Les caractéristiques du whodunit
Le whodunit suit généralement une structure narrative rigoureuse. Un crime, souvent un meurtre, survient dans un cadre délimité (manoir, village, train, etc.). Un ensemble de suspects présentant chacun des mobiles et des opportunités est introduit. L’enquêteur, amateur ou professionnel, collecte les indices, interroge les suspects, et, par un raisonnement logique, identifie le coupable lors d’une révélation finale spectaculaire.
Le style du whodunit est souvent clair, dépourvu d’effets lyriques inutiles, et axé sur les faits. Le récit peut être narré à la première ou à la troisième personne, et l’auteur joue un jeu délicat avec le lecteur, en dissimulant des indices tout en les plaçant à la vue de tous.
Types d’histoires et variantes du whodunit
Il existe plusieurs formes de whodunit :
- Le roman à « chambre close » : où le crime semble impossible (par exemple, commis dans une pièce verrouillée de l’intérieur). John Dickson Carr en est un maître incontesté.

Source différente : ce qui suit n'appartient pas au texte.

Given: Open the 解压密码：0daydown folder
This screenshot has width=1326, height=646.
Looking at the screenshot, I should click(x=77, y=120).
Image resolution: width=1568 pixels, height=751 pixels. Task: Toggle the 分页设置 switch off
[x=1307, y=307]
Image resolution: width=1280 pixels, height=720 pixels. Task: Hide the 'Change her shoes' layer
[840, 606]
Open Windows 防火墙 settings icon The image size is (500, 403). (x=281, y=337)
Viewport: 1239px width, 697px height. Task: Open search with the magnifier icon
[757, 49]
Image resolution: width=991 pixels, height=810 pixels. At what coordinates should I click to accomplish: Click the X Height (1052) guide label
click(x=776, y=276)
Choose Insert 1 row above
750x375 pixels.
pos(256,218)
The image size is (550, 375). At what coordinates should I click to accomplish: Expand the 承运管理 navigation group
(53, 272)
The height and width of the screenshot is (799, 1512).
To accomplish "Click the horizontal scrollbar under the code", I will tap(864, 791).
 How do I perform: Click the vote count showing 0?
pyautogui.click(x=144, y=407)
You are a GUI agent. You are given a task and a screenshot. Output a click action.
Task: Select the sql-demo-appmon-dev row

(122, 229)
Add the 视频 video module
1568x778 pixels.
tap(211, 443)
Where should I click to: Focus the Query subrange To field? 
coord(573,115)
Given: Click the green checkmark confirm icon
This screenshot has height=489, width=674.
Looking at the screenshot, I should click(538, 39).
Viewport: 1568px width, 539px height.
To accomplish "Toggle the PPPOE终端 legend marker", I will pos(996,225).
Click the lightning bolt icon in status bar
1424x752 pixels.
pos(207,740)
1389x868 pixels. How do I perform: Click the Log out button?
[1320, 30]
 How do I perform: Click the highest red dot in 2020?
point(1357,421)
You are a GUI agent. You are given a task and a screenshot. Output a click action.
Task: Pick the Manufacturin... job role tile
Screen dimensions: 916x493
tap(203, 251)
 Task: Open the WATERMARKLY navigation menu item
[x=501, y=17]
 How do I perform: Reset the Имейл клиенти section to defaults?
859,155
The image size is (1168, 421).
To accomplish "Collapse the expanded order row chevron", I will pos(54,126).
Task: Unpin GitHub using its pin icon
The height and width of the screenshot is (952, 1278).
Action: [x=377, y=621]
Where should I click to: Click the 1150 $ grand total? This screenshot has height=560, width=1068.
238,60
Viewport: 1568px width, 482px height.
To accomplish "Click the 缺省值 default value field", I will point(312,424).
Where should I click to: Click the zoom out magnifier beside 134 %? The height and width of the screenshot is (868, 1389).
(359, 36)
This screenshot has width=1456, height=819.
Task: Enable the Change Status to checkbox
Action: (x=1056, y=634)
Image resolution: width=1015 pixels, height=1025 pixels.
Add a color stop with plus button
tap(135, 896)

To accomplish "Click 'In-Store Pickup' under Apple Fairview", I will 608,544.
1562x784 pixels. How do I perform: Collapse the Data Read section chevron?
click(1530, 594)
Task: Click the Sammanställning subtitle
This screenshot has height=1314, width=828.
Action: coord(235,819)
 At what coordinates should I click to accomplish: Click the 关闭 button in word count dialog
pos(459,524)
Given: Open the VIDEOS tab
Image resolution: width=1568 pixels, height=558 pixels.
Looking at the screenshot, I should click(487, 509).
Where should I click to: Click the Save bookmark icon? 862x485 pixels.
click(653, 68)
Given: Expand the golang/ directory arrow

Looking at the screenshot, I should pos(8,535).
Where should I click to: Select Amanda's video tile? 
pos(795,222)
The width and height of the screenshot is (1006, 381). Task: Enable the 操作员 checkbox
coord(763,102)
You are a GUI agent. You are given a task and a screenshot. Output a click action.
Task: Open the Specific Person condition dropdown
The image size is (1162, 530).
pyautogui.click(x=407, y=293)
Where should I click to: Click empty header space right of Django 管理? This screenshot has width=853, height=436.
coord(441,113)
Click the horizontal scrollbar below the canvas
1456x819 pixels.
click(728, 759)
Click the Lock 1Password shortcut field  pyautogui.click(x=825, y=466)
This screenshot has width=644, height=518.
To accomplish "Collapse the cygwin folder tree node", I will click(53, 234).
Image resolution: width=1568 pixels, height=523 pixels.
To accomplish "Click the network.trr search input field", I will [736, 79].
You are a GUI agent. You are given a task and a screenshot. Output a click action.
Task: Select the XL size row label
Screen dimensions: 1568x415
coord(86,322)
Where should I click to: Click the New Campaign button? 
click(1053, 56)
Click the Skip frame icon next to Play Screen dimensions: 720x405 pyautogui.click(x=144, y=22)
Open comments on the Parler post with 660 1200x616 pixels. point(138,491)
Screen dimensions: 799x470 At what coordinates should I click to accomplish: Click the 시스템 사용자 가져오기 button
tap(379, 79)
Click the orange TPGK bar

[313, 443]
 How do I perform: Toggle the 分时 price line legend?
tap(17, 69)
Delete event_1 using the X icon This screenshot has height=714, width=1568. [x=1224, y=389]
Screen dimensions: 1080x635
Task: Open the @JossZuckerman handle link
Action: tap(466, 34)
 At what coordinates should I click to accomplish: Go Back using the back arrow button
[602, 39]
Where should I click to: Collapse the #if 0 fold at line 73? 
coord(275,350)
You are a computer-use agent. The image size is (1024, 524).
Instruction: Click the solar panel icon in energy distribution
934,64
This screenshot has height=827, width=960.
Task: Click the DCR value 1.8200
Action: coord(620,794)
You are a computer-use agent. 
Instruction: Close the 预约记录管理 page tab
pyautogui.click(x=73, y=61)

- Le whodunit psychologique : où l’accent est mis sur les motivations intimes des personnages. Patricia Highsmith a même inversé le dispositif en rendant le coupable connu dès le début.
- Le pastiche ou le méta-whodunit : qui joue avec les codes du genre, comme dans Le Nom de la rose d’Umberto Eco.
Exemples emblématiques de whodunit
- Le Meurtre de Roger Ackroyd (1926) d’Agatha Christie : chef-d’œuvre du genre, ce roman surprend par son narrateur peu fiable. La structure narrative y est manipulée de façon à dérouter le lecteur tout en respectant les règles du fair-play.
- Dix Petits Nègres (1939), aussi publié sous le titre Ils étaient dix : ce roman est un cas particulier de whodunit sans détective, où les protagonistes sont piégés sur une île et tués l’un après l’autre selon une comptine macabre. L’identité du meurtrier reste mystérieuse jusqu’à la fin, et la construction narrative en huis clos renforce le sentiment de paranoïa.
- Le Crime de l’Orient-Express (1934) : un autre classique d’Agatha Christie, mettant en scène Hercule Poirot. Le roman brouille les pistes en introduisant un mobile collectif et une résolution étonnante qui interroge la notion de justice.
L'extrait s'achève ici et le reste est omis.